Enseignant et ancien candidat au Conseil national, le Vaudois Bernard Junod s’est fait prendre en photo tout fier, un paquet de «nasi goreng» à la main, devant le portail de l’ancien camp de concentration.

cette photo passe très mal. © D.R.

Il jure n’avoir voulu blesser personne, aimer le peuple juif, et raconte avoir déjà passé de magnifiques vacances en Israël. Pourtant, la dernière blague de Bernard Junod publiée sur son mur Facebook risque de lui coûter cher. De passage à Auschwitz pour une journée de formation continue consacrée à la Shoah, mercredi, ce prof trentenaire de la région lausannoise n’a rien trouvé de mieux à faire que de poser tout sourire devant l’inscription «Arbeit macht Frei» à l’entrée du camp de concentration. Dans sa main droite, un emballage de «nasi goreng» (un plat asiatique à base de riz) précuisiné. Pourquoi cette mise en scène incongrue? Egalement politicien au sein du Mouvement citoyens vaudois, Bernard Junod dit avoir mangé «par hasard» ce met au nom évoquant le IIIe Reich, la veille de son départ pour le camp, et s’être amusé de la coïncidence au point d’embarquer le bout de carton avec lui en Pologne.

«La photo a été prise devant 200 personnes, et je n’ai rien entendu de négatif à ce moment-là», se justifie le Lausannois, qui s’était illustré avec des interventions loufoques sur le web lorsqu’il tentait d’accéder à la Municipalité lausannoise, en 2011. Lui-même catholique, il explique avoir une grand-mère juive qui aurait été «fière de lui» si elle l’avait vu en train d’immortaliser de la sorte sa visite dans le camp: «C’est de la grosse déconnade, mais ça permet aussi de faire parler de ces lieux. Il n’y avait aucune volonté de ma part de profaner quoi que ce soit.» Reste qu’il se dit prêt à rédiger une lettre d’excuse pour la Coordination intercommunautaire contre l'antisémitisme et la diffamation (CICAD), qui organisait sa visite sur place, aux côtés de 120 autres profs et de 60 élèves.

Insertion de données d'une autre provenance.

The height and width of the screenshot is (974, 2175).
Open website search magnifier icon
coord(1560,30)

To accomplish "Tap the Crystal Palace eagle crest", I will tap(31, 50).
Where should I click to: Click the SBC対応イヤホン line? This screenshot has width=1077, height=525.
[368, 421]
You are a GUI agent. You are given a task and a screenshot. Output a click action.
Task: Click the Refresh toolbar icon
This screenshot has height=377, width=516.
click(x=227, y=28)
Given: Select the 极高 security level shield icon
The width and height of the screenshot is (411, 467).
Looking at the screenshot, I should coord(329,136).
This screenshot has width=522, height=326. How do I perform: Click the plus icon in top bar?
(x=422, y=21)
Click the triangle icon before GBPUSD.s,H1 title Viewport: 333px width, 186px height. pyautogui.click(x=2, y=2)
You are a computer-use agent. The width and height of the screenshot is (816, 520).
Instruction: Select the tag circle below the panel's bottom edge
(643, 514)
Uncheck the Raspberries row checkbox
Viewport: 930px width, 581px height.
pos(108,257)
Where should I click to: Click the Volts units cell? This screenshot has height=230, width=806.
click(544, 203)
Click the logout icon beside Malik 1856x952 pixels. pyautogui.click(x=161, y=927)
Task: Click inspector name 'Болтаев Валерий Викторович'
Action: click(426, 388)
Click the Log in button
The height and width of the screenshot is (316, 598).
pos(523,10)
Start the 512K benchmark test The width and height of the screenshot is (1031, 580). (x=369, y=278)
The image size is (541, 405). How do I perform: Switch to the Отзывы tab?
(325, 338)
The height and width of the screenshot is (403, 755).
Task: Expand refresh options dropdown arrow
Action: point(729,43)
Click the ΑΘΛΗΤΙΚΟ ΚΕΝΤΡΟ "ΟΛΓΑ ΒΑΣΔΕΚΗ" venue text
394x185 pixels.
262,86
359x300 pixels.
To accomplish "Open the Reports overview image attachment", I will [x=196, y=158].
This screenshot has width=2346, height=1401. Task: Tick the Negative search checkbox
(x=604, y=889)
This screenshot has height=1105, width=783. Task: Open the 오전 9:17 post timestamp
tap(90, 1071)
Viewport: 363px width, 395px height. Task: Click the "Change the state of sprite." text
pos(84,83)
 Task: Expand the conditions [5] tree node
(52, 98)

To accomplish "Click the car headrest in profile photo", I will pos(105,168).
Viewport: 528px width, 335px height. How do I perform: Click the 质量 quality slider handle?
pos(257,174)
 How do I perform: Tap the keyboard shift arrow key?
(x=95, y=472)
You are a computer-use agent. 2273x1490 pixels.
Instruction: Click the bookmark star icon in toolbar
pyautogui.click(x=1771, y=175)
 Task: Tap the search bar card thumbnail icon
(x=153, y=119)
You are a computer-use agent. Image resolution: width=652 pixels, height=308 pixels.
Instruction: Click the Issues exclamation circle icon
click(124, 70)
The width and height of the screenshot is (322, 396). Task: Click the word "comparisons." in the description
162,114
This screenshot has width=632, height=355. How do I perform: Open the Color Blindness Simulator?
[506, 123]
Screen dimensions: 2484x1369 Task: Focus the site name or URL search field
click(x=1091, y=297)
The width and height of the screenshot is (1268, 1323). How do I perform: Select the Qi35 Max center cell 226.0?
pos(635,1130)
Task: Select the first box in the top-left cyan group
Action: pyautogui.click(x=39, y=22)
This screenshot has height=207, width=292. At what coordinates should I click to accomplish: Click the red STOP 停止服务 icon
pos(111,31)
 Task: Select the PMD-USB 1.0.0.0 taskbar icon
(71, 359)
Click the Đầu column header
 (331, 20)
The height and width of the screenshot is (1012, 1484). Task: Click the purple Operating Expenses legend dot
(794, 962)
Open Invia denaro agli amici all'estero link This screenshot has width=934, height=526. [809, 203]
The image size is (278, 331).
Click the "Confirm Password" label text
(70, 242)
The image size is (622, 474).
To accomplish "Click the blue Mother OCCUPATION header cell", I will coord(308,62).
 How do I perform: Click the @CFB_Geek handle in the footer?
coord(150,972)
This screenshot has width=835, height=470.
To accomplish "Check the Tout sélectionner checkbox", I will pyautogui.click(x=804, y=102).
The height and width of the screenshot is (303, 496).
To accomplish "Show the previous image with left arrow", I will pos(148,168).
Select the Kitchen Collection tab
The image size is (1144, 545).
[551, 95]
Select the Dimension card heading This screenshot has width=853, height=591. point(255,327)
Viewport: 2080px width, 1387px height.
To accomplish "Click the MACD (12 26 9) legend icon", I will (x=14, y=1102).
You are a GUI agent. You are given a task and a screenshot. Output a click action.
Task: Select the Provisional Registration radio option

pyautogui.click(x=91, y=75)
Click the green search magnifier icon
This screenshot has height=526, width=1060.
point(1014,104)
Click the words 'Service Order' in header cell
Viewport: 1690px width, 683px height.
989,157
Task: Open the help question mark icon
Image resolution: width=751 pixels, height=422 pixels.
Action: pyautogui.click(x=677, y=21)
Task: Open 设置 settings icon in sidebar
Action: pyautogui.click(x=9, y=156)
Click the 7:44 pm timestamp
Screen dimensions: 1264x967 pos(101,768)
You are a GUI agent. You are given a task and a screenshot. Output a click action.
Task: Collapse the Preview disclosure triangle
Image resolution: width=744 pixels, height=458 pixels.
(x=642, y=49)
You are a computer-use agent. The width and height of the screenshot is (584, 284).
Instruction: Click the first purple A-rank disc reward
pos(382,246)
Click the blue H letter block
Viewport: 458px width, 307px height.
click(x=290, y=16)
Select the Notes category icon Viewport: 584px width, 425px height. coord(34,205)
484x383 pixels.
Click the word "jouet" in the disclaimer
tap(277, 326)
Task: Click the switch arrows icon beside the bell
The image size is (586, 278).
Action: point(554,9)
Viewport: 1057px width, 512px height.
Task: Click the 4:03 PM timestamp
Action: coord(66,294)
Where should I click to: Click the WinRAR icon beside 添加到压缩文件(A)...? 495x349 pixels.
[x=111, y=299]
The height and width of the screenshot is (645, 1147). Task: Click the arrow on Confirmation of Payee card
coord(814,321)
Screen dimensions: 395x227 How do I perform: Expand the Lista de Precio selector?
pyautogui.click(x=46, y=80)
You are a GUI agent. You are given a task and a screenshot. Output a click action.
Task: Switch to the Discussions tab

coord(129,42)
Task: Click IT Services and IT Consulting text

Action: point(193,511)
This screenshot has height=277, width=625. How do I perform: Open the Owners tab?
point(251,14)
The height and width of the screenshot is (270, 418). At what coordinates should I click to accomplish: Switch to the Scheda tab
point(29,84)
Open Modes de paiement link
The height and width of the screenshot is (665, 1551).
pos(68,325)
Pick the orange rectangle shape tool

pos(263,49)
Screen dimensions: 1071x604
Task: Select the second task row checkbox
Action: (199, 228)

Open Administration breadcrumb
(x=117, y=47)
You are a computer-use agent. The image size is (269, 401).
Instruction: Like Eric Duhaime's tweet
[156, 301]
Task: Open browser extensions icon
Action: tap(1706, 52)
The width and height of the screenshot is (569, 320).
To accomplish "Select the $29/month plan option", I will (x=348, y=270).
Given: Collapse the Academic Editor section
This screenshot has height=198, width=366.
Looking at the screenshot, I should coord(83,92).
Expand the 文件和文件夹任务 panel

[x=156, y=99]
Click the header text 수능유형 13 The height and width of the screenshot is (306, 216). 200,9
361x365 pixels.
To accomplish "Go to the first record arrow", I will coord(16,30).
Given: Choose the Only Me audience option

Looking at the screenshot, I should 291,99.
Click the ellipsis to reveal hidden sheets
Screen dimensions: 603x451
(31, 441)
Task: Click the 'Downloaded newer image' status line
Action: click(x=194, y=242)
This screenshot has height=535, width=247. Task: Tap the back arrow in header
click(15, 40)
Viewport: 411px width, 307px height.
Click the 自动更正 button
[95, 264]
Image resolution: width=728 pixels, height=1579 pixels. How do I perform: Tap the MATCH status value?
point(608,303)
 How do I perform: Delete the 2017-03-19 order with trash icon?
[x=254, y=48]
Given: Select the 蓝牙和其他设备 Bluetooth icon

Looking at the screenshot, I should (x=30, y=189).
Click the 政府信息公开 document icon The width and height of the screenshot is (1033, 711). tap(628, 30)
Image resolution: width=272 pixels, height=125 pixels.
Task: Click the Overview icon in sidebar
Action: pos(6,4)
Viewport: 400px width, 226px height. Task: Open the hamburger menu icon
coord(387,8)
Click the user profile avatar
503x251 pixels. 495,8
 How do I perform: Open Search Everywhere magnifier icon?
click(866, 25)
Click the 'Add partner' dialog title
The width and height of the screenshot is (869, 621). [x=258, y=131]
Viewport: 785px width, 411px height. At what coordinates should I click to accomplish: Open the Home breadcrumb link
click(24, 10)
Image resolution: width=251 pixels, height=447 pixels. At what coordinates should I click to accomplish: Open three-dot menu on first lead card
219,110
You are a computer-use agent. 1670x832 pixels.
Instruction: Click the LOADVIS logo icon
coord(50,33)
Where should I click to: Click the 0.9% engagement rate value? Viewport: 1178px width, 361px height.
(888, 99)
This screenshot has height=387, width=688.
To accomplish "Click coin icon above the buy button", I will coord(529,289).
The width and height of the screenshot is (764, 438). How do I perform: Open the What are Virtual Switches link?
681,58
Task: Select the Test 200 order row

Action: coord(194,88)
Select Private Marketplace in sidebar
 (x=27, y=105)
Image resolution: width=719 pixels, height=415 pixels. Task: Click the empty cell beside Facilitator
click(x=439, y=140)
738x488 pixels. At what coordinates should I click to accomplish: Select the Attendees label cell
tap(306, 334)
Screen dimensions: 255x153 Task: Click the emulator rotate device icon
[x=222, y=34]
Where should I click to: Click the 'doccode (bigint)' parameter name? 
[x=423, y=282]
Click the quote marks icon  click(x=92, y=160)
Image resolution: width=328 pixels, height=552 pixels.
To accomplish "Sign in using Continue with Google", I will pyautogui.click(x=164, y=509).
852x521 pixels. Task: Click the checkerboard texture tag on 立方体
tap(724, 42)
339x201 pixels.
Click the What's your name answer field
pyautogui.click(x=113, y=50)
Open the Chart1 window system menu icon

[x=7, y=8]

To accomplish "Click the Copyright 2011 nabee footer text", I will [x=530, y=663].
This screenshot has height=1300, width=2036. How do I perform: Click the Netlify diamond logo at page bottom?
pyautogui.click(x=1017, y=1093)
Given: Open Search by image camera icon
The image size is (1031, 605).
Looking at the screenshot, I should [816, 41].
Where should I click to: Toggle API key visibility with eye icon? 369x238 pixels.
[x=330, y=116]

Il devra aussi donner des explications à d’autres. Contacté par le prof dans la journée d’hier, le directeur général de l'enseignement obligatoire vaudois, Alain Bouquet, annonce d’ores et déjà qu’une procédure sera ouverte contre le trublion: «Je n’aime pas ce qui s’est passé.» Il relève tout de même que la farce de l'enseignant ayant été publiée sur son mur Facebook, elle se situe à la frontière du public et du privé. Les sanctions pourraient aller de l’avertissement au licenciement pur et simple.

De son côté, la CICAD déplore les «errements» du prof, qui lui a présenté oralement des excuses. Des excuses qu'il a également publiées jeudi en fin d'après-midi sur son mur Facebook, où la photo n'apparaît plus. La CICAD constate néanmoins avec regrets qu’il n’a vraisemblablement pas saisi les objectifs de la visite qu’elle organise chaque année à Auschwitz. L’homme ne s’était pas signalé par un comportement particulier sur place.